1951 Chevrolet 3100 1/2 ton pick up docent 002

1951 Chevrolet 3100 1/2 ton pick up formerly BC Tel.

On Saturday June 28, 1947 Chevrolet released the Advance-Design 1947 series of trucks to replace the AK Series Pickup Truck. The Advance-Design Series was built until midway through 1955 when the 1955 Series II Task Force Series were introduced part way through the 1955 model year.

Interestingly this was General Motors’ first new postwar vehicles and the integrated headlights and horizontal grille made it instantly recognizable on the roads. The upgraded cab was fully welded, 8 inches wider and 7 inches longer than the previous trucks. The fresh air Windshield defrost and cab heater allowed three adults to sit in relative comfort on a fully adjustable seat.

During the war years most vehicle production was for the war effort and most were based on the 1942 design. But the engineers were hard at work planning for the generation of cars after the war was over. New trucks are usually designed after interviews with business owners as opposed to car owners. The biggest concern among business owners was larger cabs and better vision.

Supplied information:
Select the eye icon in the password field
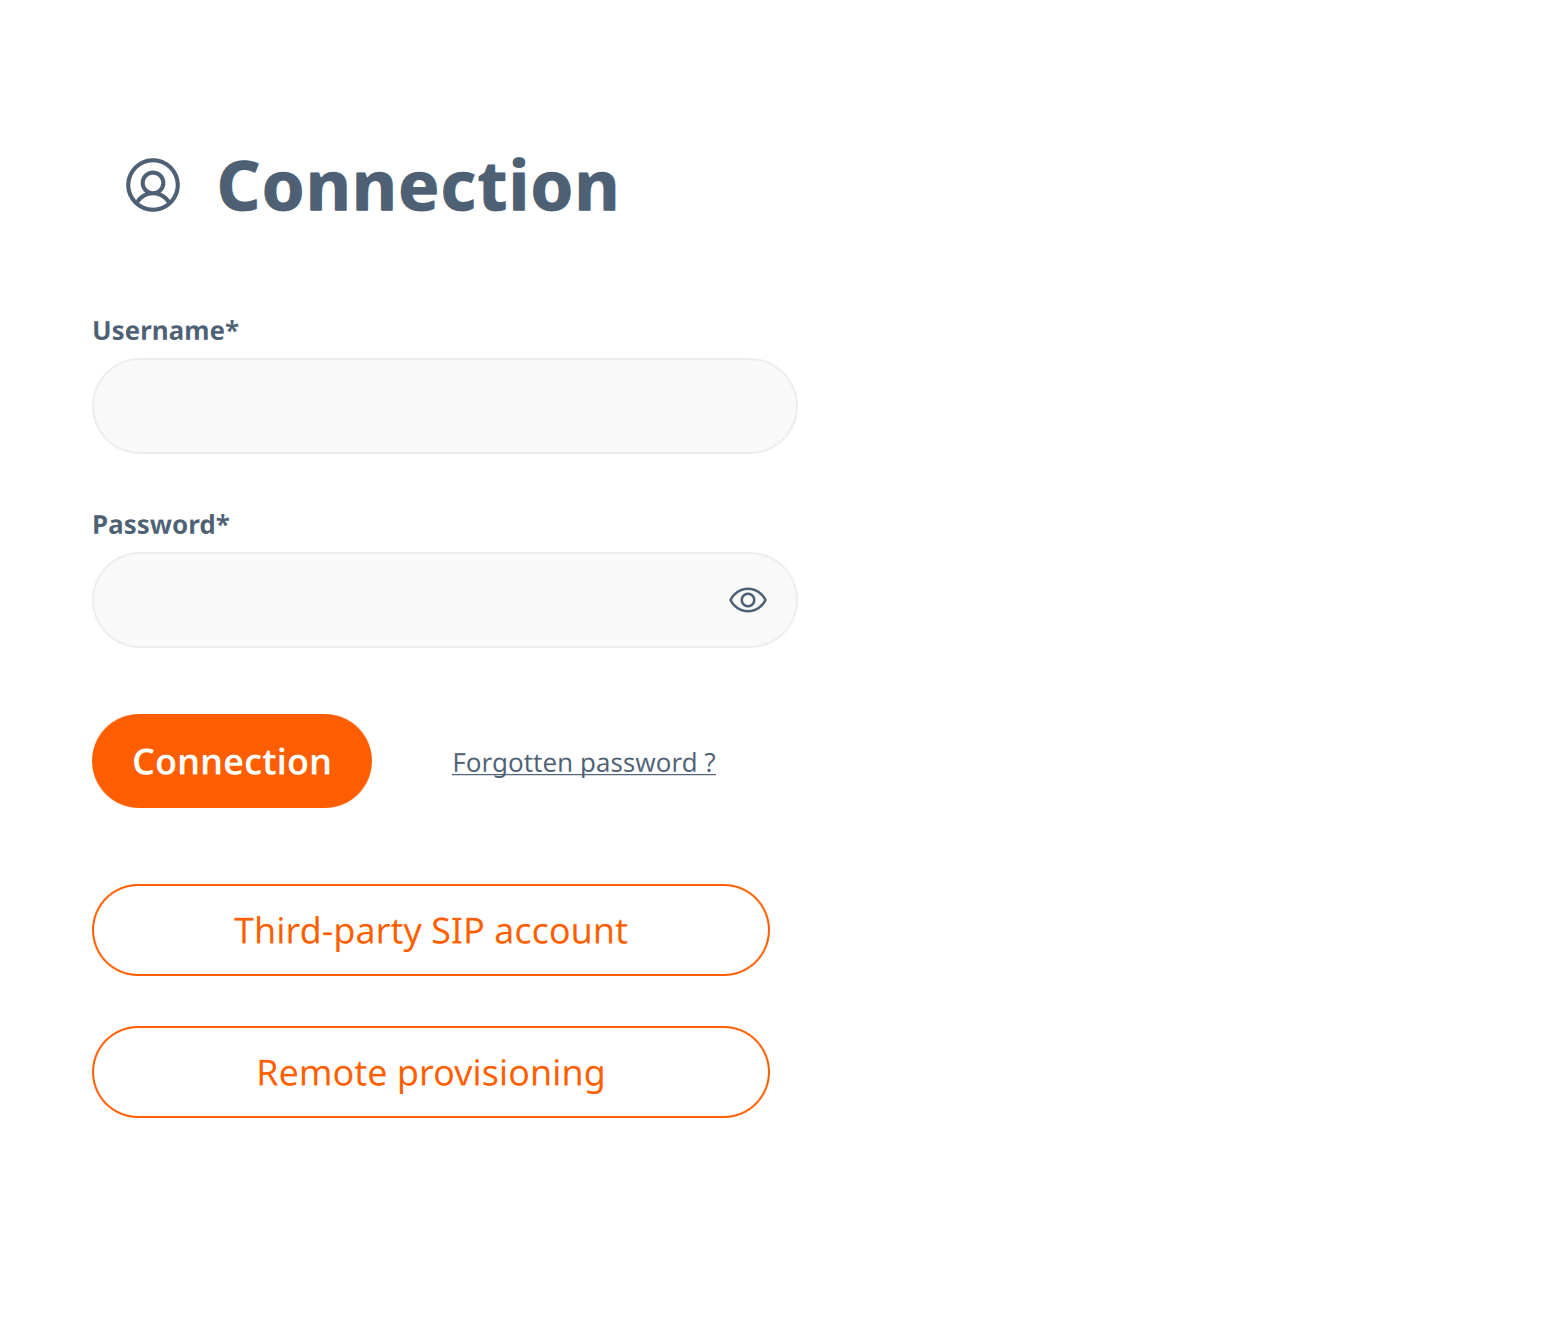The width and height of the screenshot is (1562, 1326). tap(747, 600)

...

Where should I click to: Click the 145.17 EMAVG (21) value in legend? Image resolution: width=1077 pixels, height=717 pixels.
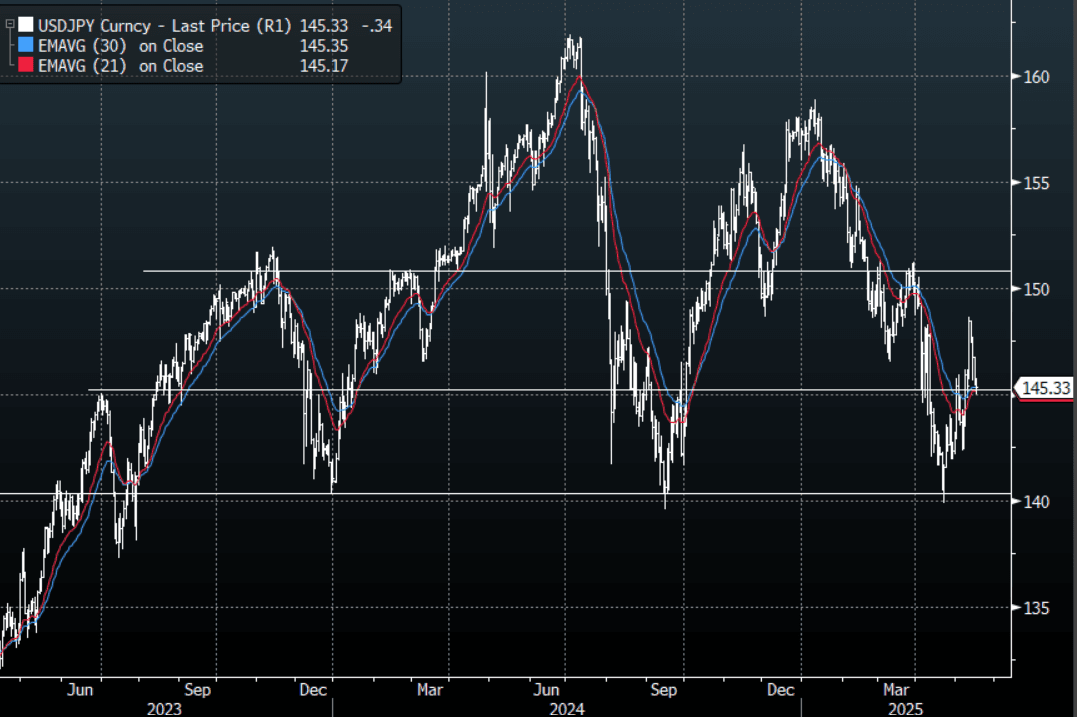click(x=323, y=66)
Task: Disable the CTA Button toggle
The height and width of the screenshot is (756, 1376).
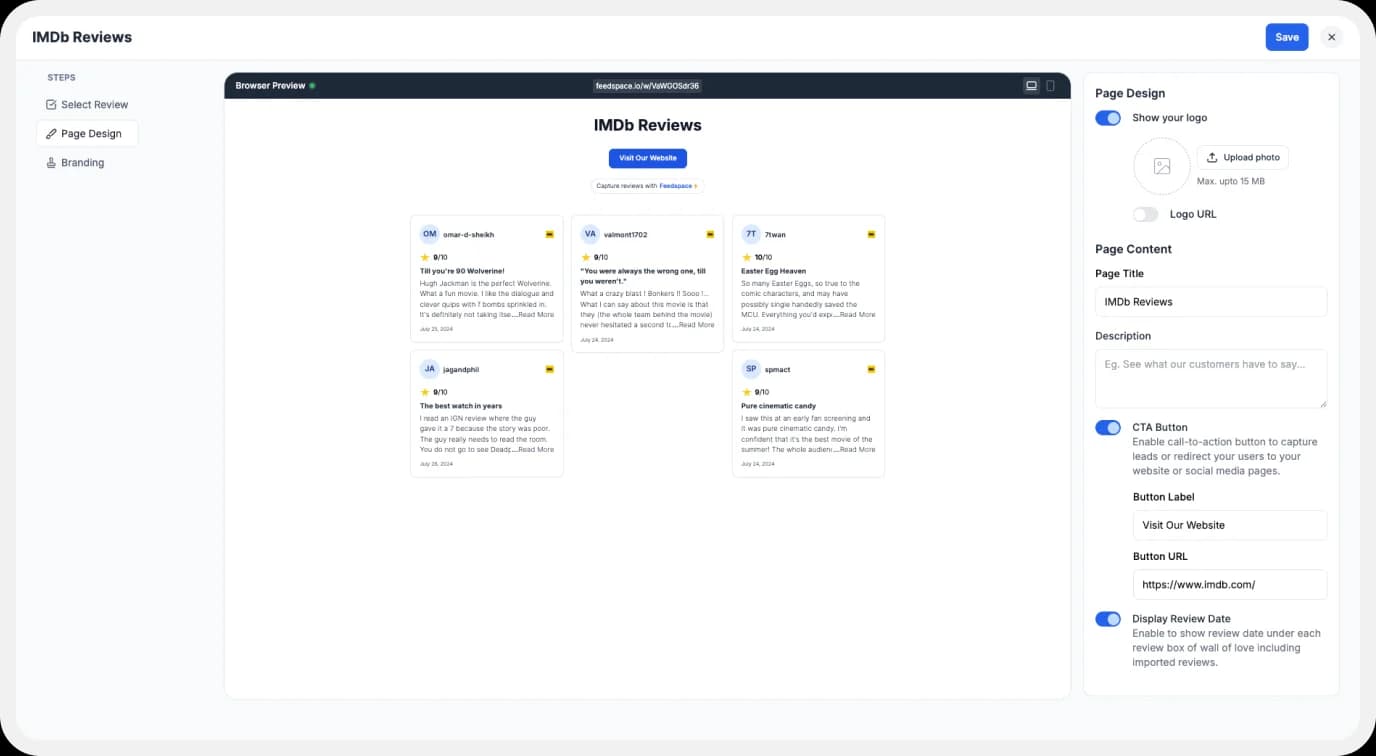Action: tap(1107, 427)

Requirement 1: Reproduce the passage of the Chevrolet pickup text that opens with the words containing "Interestingly this was" and closes with "fully adjustable seat.".
Requirement 2: In the Chevrolet pickup text, on what date did Chevrolet release the Advance-Design series of trucks?

Task result 1:
Interestingly this was General Motors’ first new postwar vehicles and the integrated headlights and horizontal grille made it instantly recognizable on the roads. The upgraded cab was fully welded, 8 inches wider and 7 inches longer than the previous trucks. The fresh air Windshield defrost and cab heater allowed three adults to sit in relative comfort on a fully adjustable seat.

Task result 2: Saturday, June 28, 1947.